Мудрая была женщина. И веселая, артистичная. Она с неподражаемым юмором рассказывала о своем детстве и юности — бабушка родилась в поместье, которое арендовал ее отец. Там было свое хозяйство, особый быт. И она не просто рассказывала, а показывала. Так что, видимо, выбором своей профессии я обязан бабушке — актерские гены проявились через поколение…

Когда отца посадили, меня стали считать сыном врага народа. И первое, что я сделал — пошел к секретарю комсомольской организации «стучать» на себя. Потом, в девятом классе был такой случай: учитель литературы Гурий Павлович, этакий барин, в сапогах, с прической а ля Тургенев, попросил меня изложить точку зрения Ленина на роман И. Гончарова «Обломов». Я изложил. Гурий Павлович спокойно выслушал и говорит:

— А вы знаете, что это точка зрения Бухарина?!

А Бухарина уже год как расстреляли. Я извинился, совершенно не придав этому значения. А в начале следующего урока меня вызвали к директору. Директор, седовато-лысый человечек, в черном костюме с длинными рукавами, прикрывавшими короткие пальцы, усадил меня напротив себя и стал расспрашивать об отце.

— За что сидит?

Я говорю:

— Не знаю.

— Ну, как же вы не знаете! — И при этом буравит меня своими маленькими глубоко посаженными водянистыми глазками. — Что же это получается, вы живете в семье и не знаете, чем занимается ваш папа.

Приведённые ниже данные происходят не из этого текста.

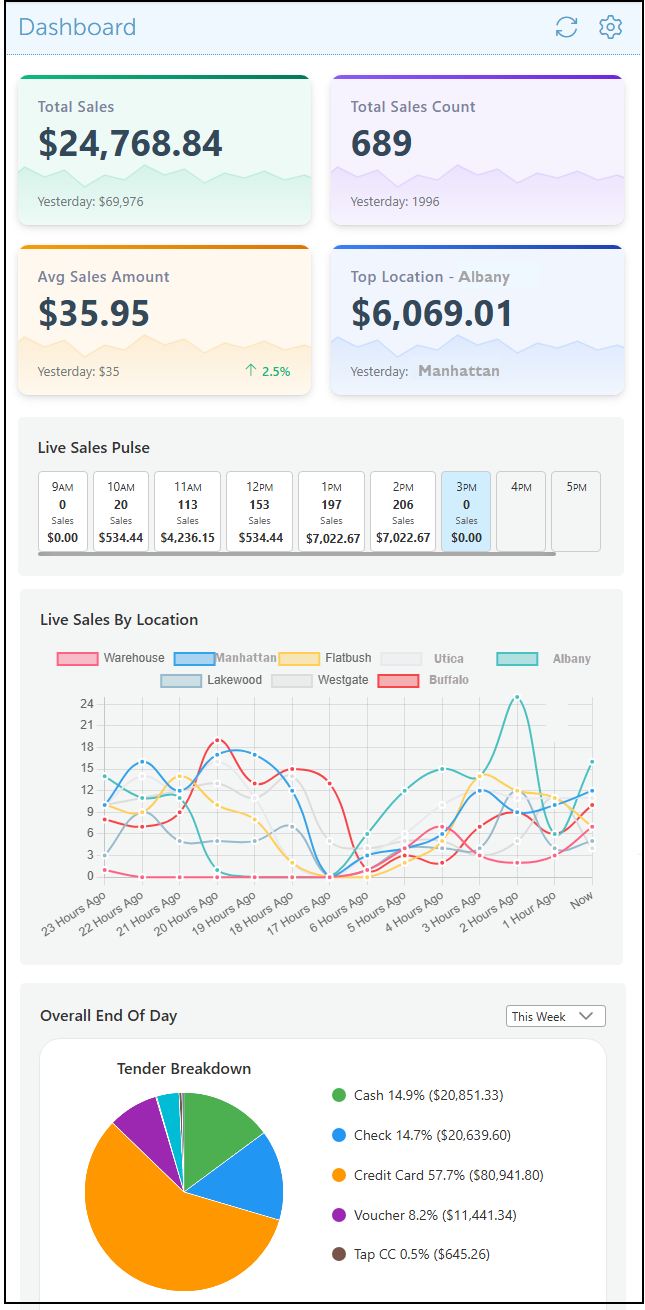Click the green avg sales increase arrow
The height and width of the screenshot is (1310, 645).
tap(250, 371)
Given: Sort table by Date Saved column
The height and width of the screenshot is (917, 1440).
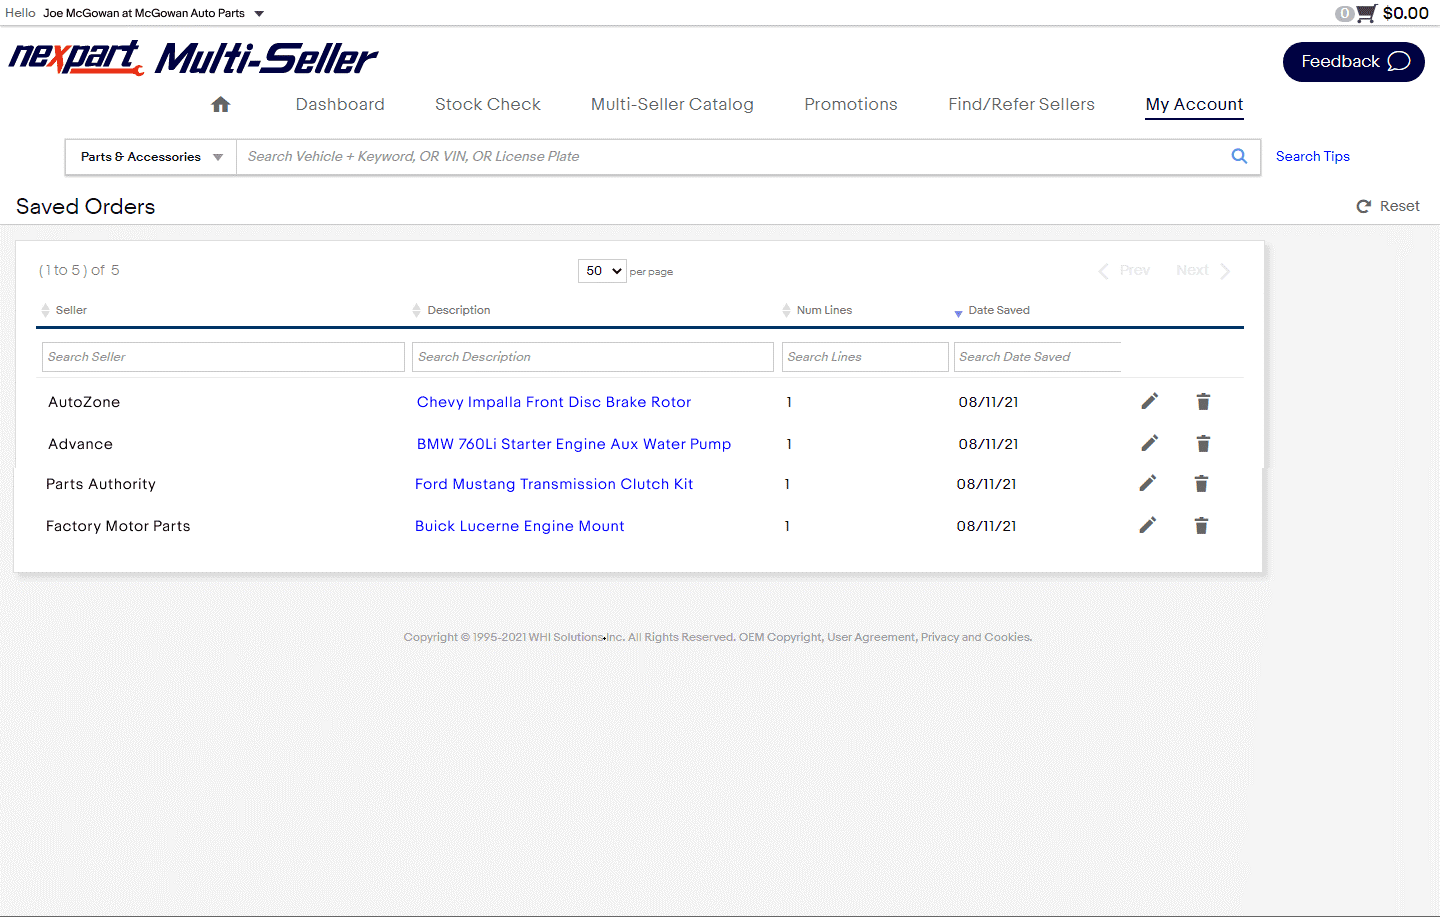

Я стал объяснять, говорю, что папа и сам не знает, за что его посадили. А дальше разыгралась сцена форменного допроса. Директор угрожал, что позвонит в НКВД, тянул руку к телефону, а я упрашивал его не делать этого. Страшно было не за себя — за маму: если и сына посадят, как она будет, бедная?.. В конце концов, он меня отпустил.

И таких, как я, было много. Почти не было семьи, у которой бы не арестовали кого-нибудь из родственников. Поэтому внутренне, конечно, многие сочувствовали. И все равно положение «сына врага народа» давило, рождало комплексы. Однако своих правил, своего образа жизни я не менял. По-прежнему гонял голубей, ходил на танцы. И по-прежнему меня числили среди «золотой молодежи». Вообще я чувствовал себя достаточно раскованным, главная забота — куда пойти вечером с приятелями. Днем же все свободное время я посвящал чтению.

Читал я много. Почему-то начал с Чехова, очень увлекался рассказами Антоши Чехонте. А вот пьесы мне не нравились, я их прочитал с трудом. И до сих пор трудно читаю пьесы. Исключение — Александр Николаевич Островский. У него настолько яркие колоритные образы, что не только смотреть, но и читать интересно.

Я прочел всего Пушкина, всего Лермонтова. Очень увлекался «Мцыри», учил наизусть. Жил вместе с героями «Войны и мира». В общем, освоил всю русскую классику. А вот с произведениями Набокова и Флоренского познакомился значительно позже. Очень любил и знал, чуть ли не наизусть, многих западных писателей. Страшно увлекался Конан Дойлем. «Приключения Бригадира Этьена Жерара» перечитывал много раз. Помимо замечательной иронии меня там привлекало и то, что действие происходит в 1812 году. У одного моего родственника была коллекция наполеоновских открыток, на которых были представлены: Наполеон в разных видах, эпизоды сражений, наполеоновские маршалы. В сочетании с Конан Дойлем складывалась довольно понятная для меня картина наполеоновской эпохи.